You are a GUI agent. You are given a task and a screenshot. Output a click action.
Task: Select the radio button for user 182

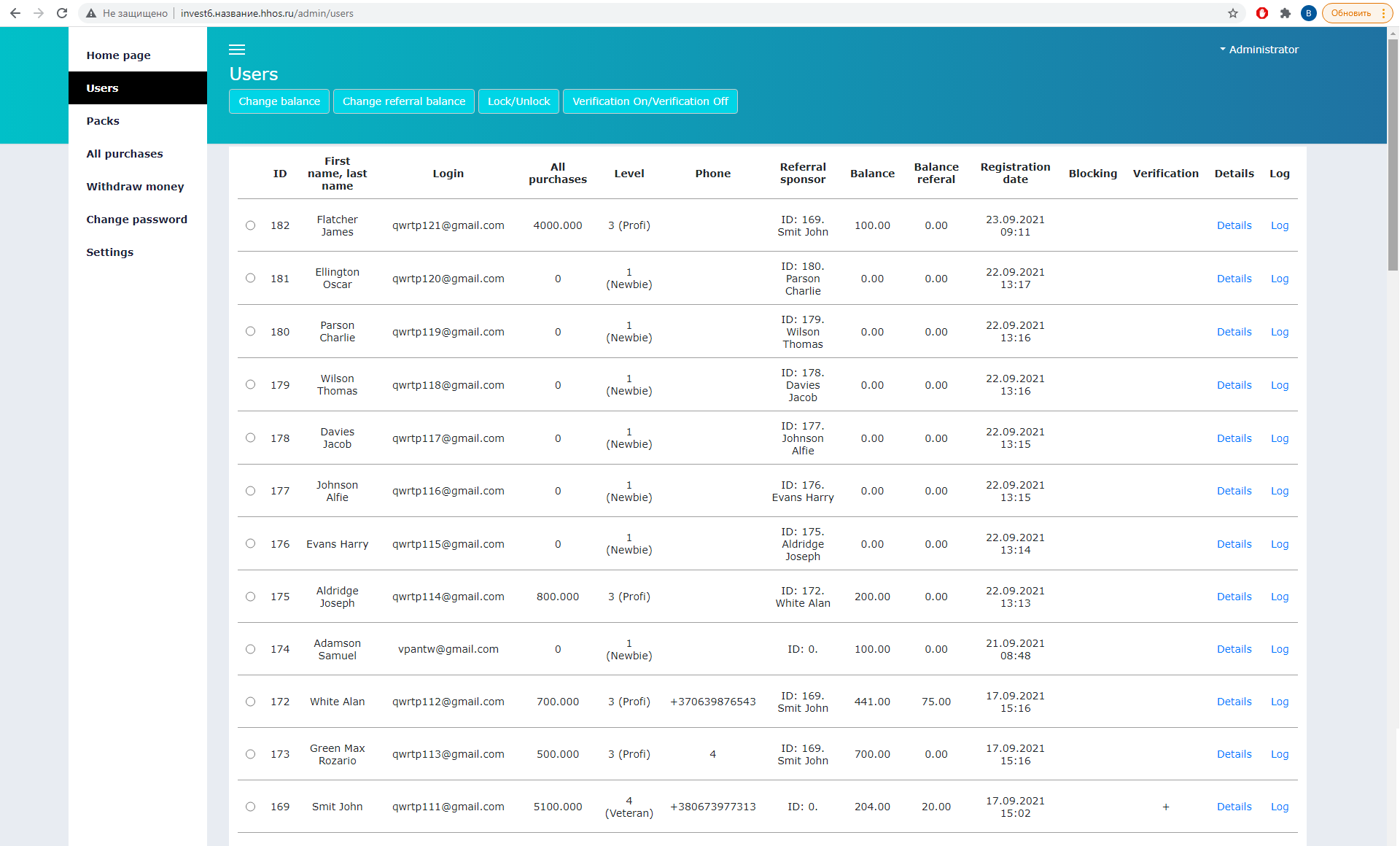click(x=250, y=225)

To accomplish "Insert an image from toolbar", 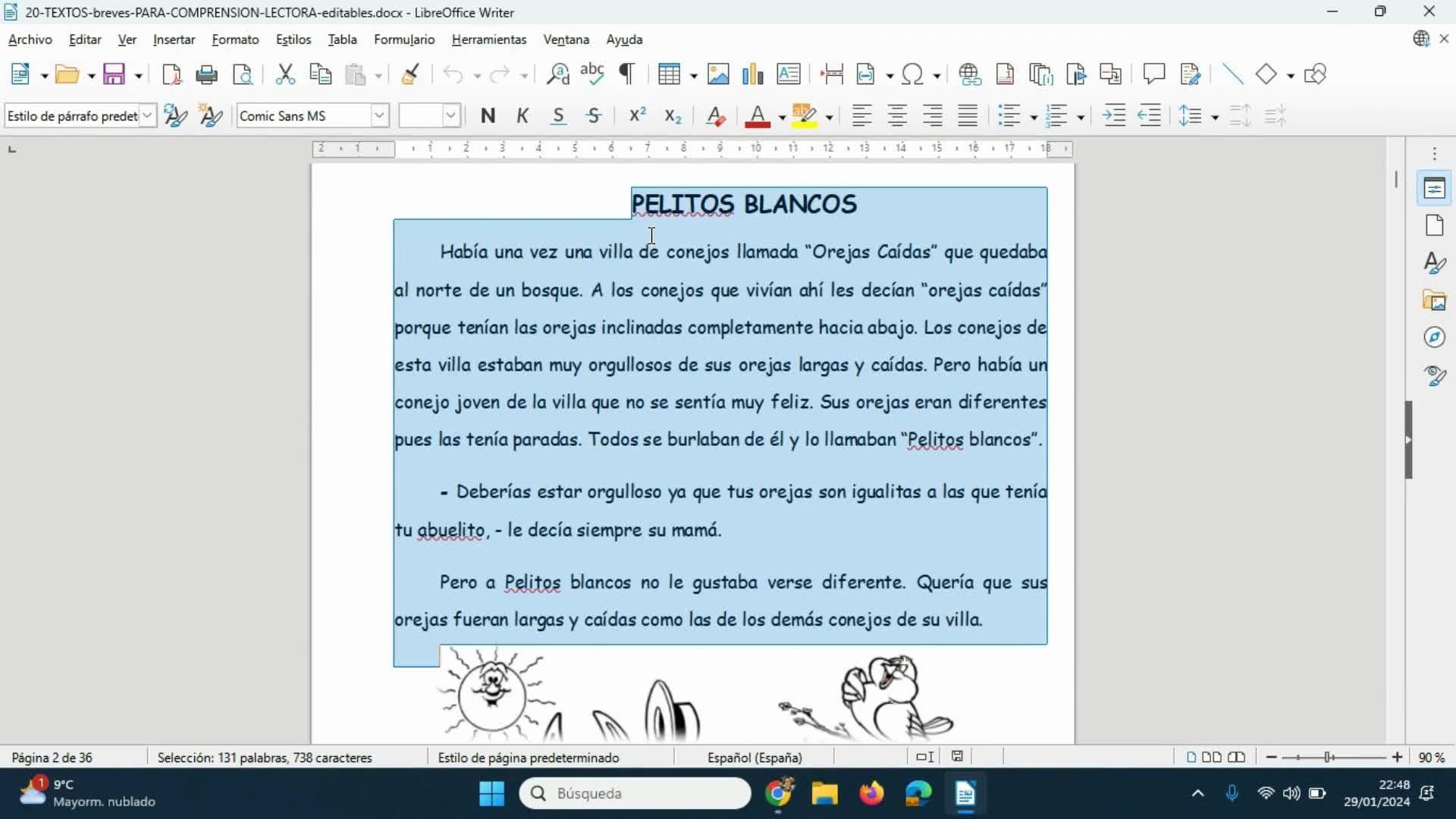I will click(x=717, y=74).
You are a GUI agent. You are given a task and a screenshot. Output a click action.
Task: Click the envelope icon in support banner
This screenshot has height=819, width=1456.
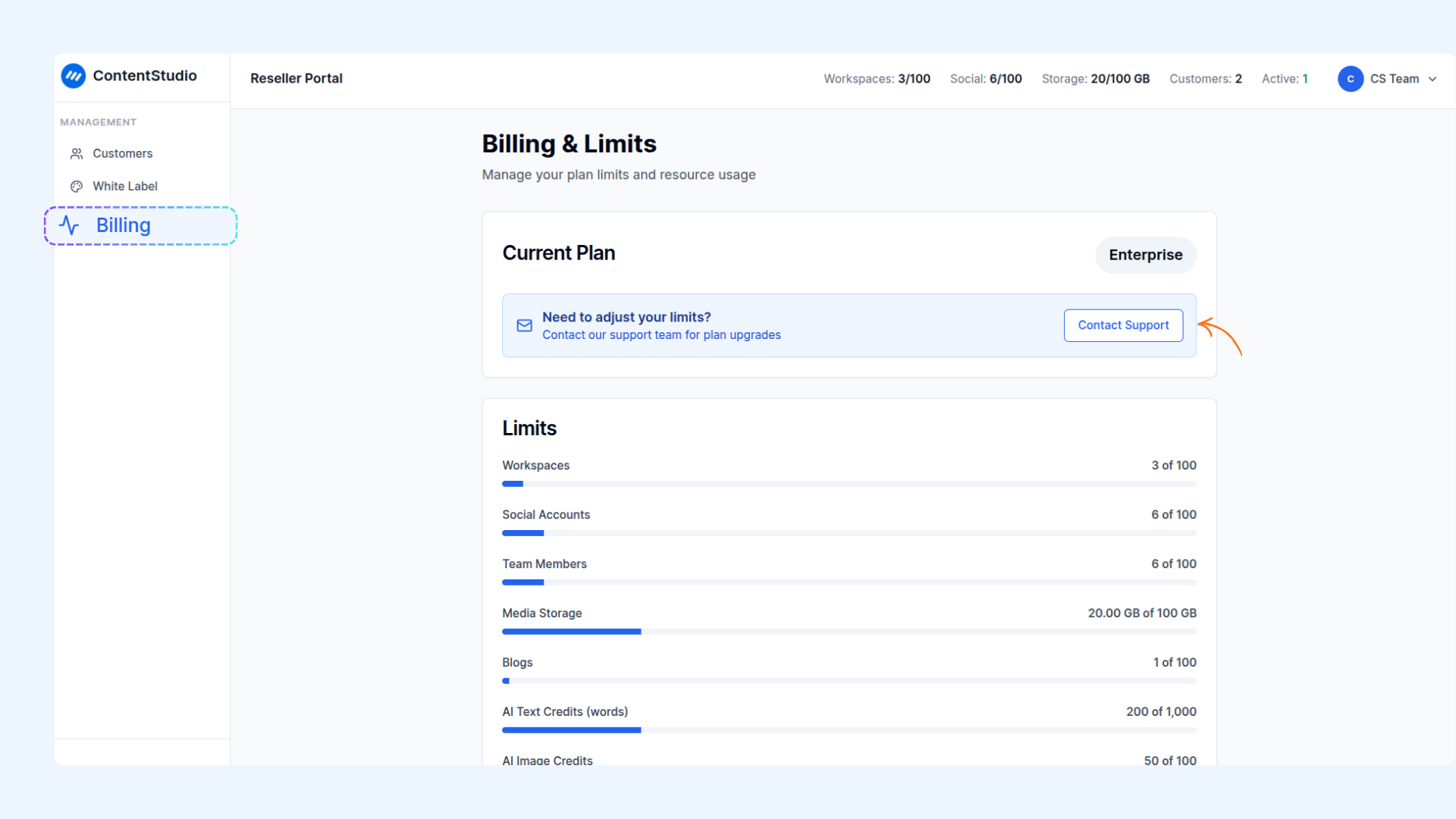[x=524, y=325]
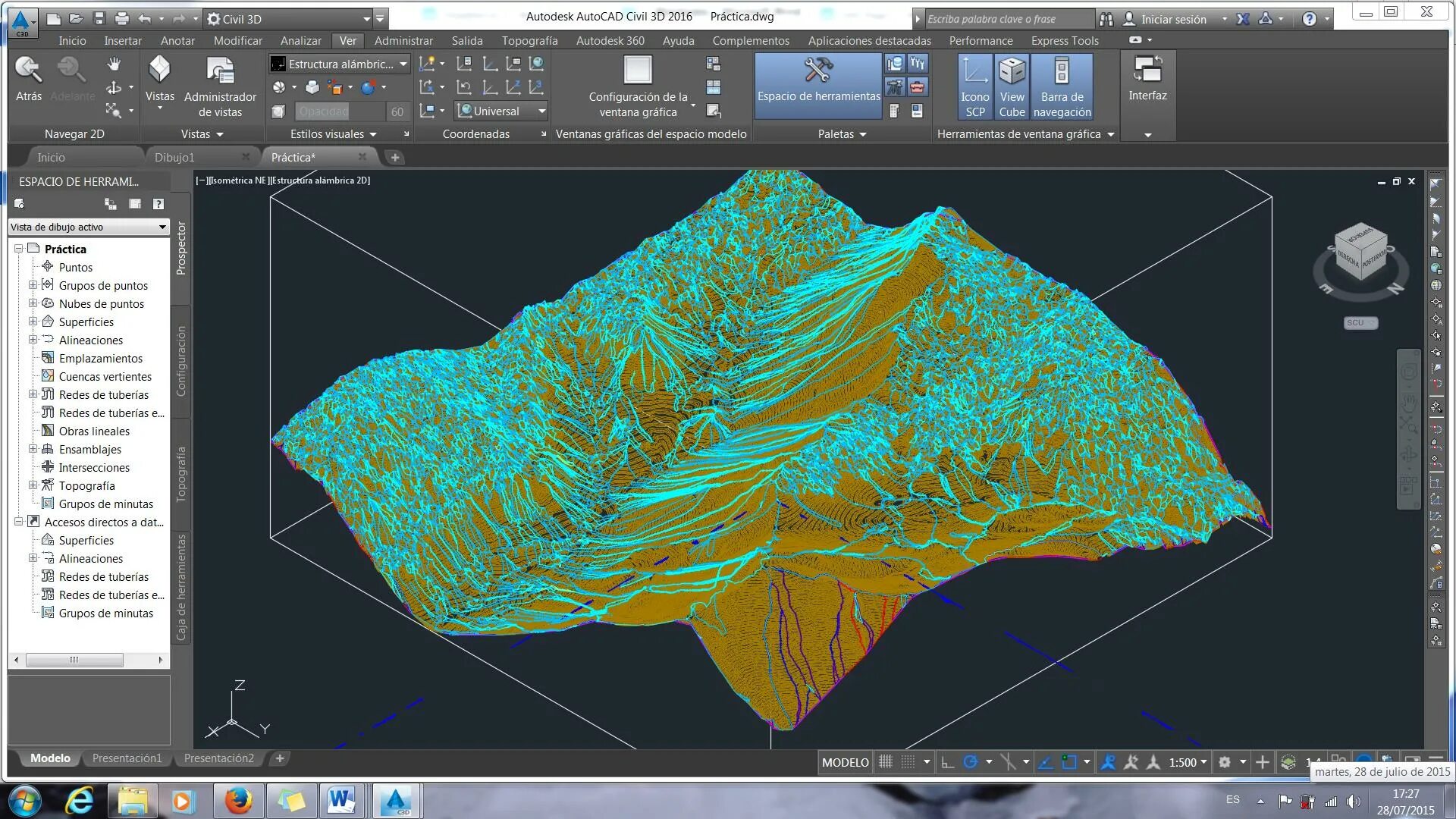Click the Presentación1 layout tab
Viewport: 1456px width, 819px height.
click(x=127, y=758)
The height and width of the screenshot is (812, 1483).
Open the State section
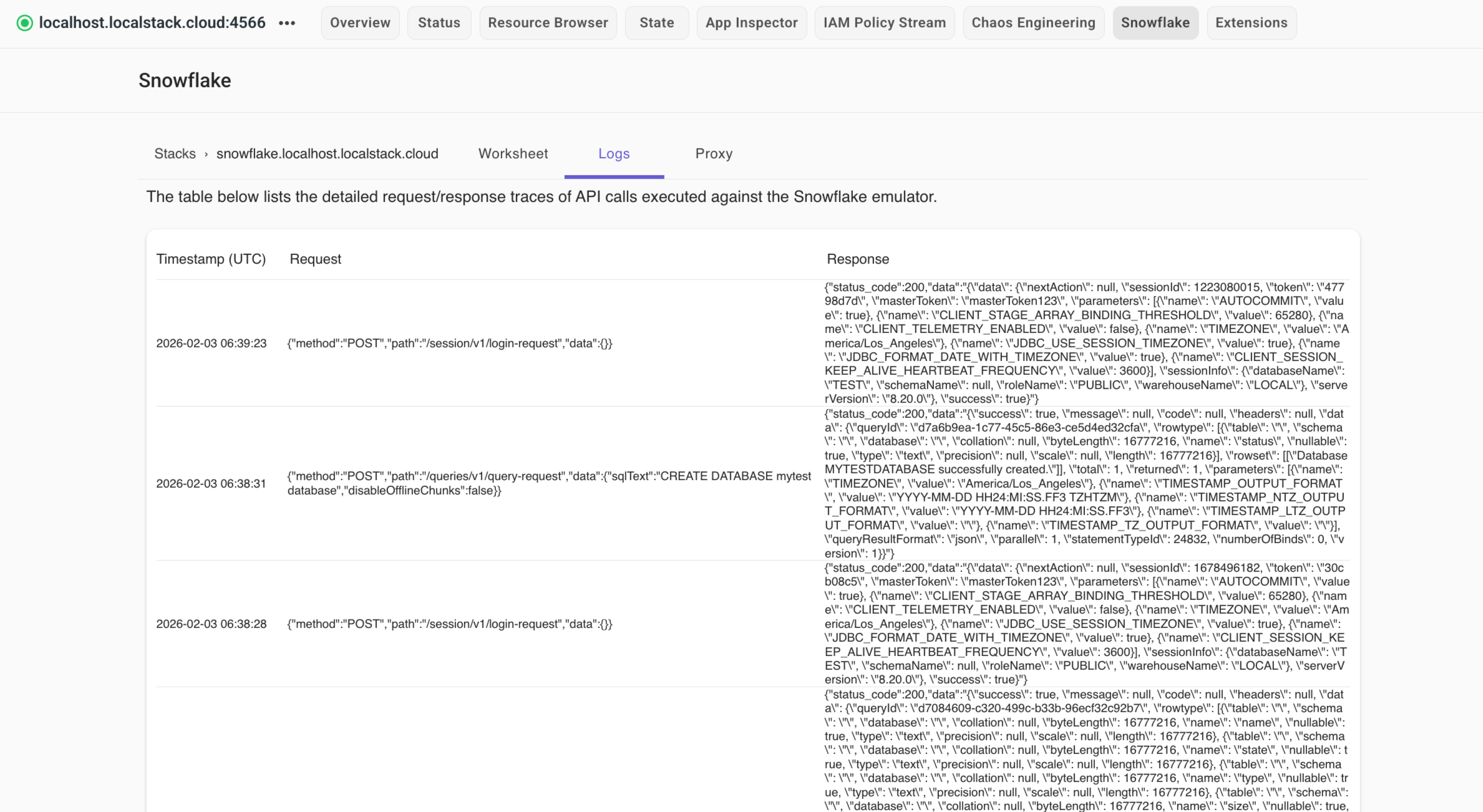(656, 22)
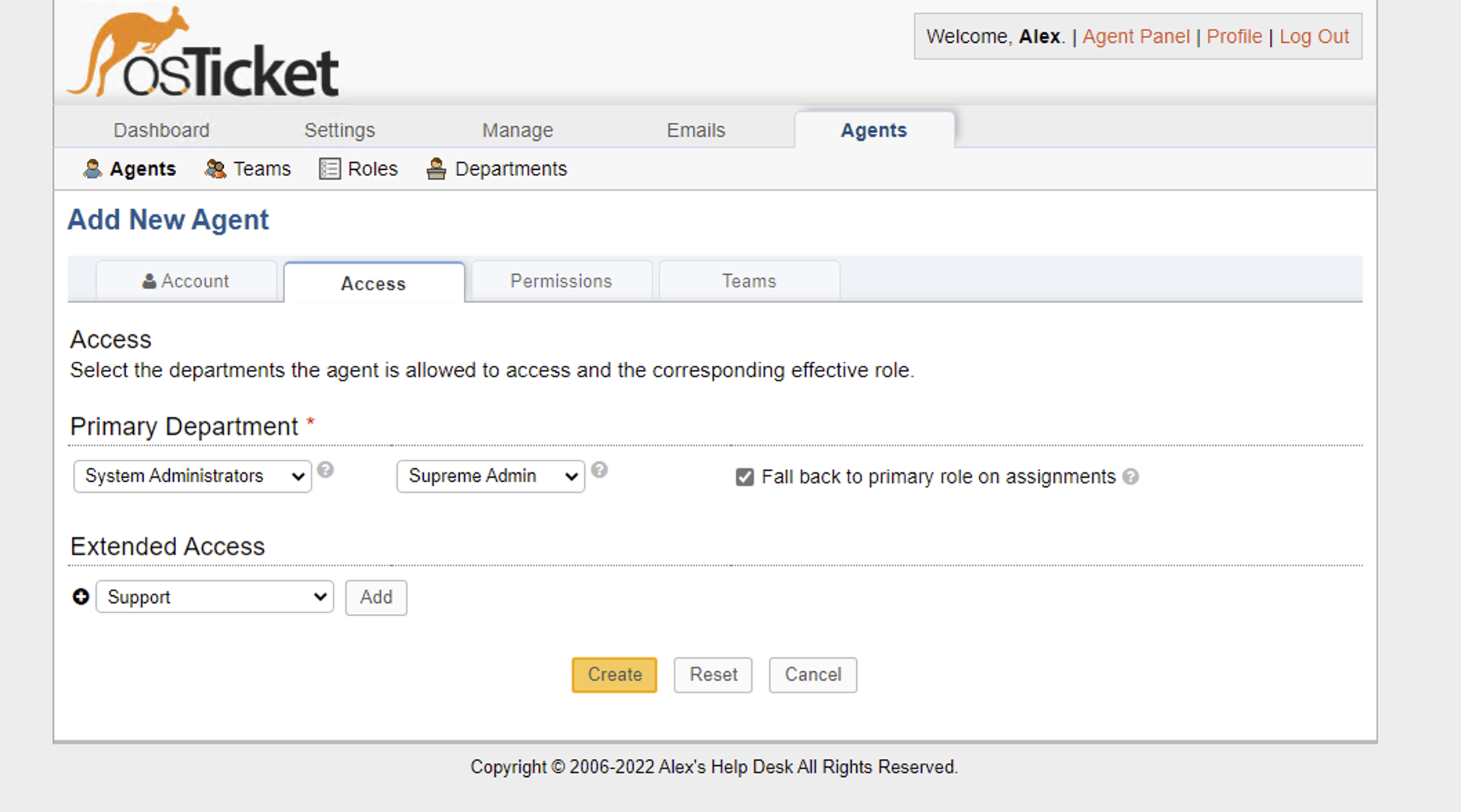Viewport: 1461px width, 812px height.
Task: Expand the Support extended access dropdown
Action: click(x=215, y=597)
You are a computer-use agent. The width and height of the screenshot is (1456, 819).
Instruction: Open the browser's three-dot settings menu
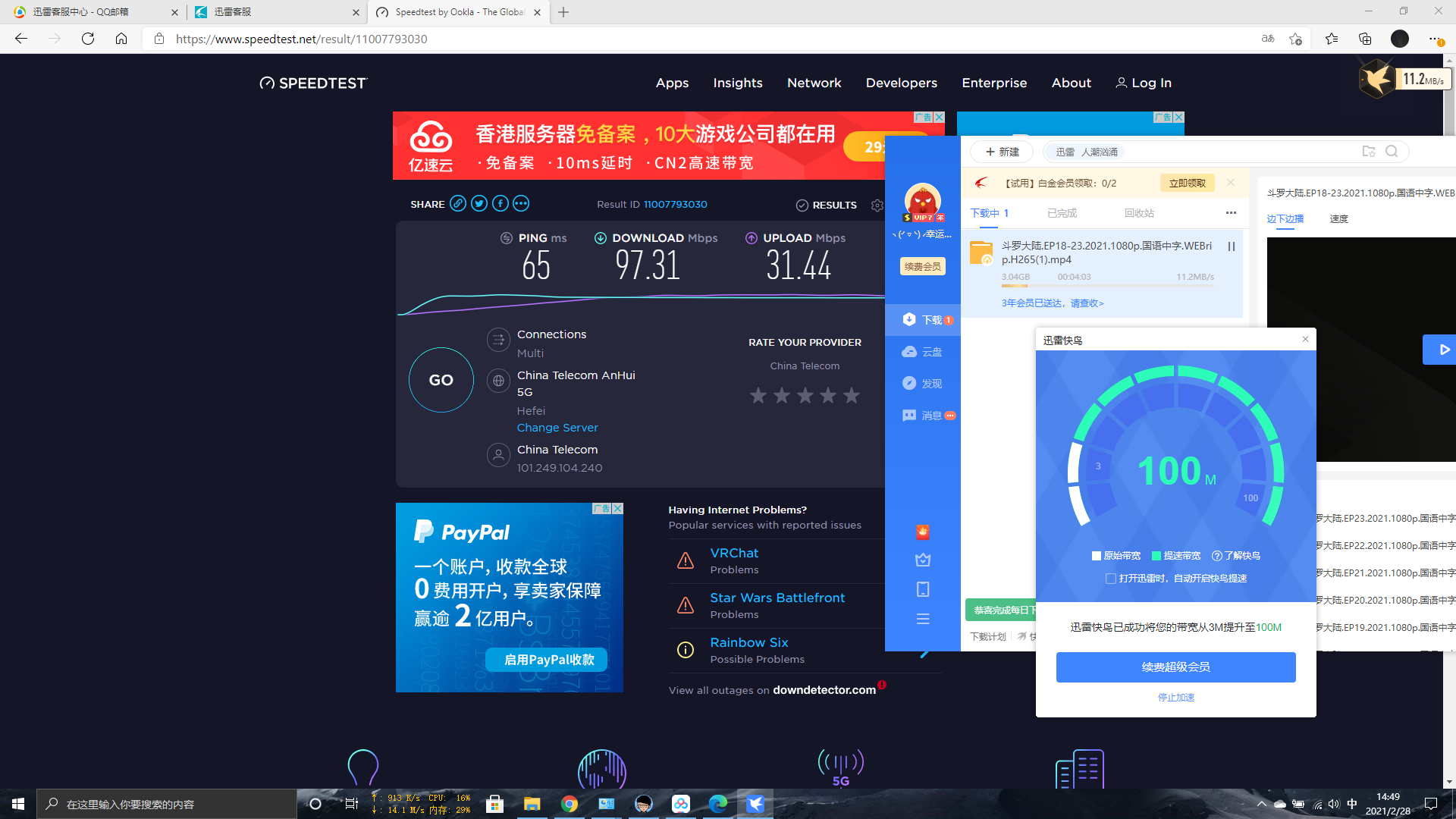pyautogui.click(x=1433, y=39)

--- --- ---

• _Goal of the exercise_
Take the lines from the one holding "You are a computer-use" through the final line of the listing above and copy them exactly, both ends included, with no pictures.

• _Result of this task_
You are a computer-use agent. The width and height of the screenshot is (1456, 819).
Instruction: Open the browser's three-dot settings menu
pyautogui.click(x=1433, y=39)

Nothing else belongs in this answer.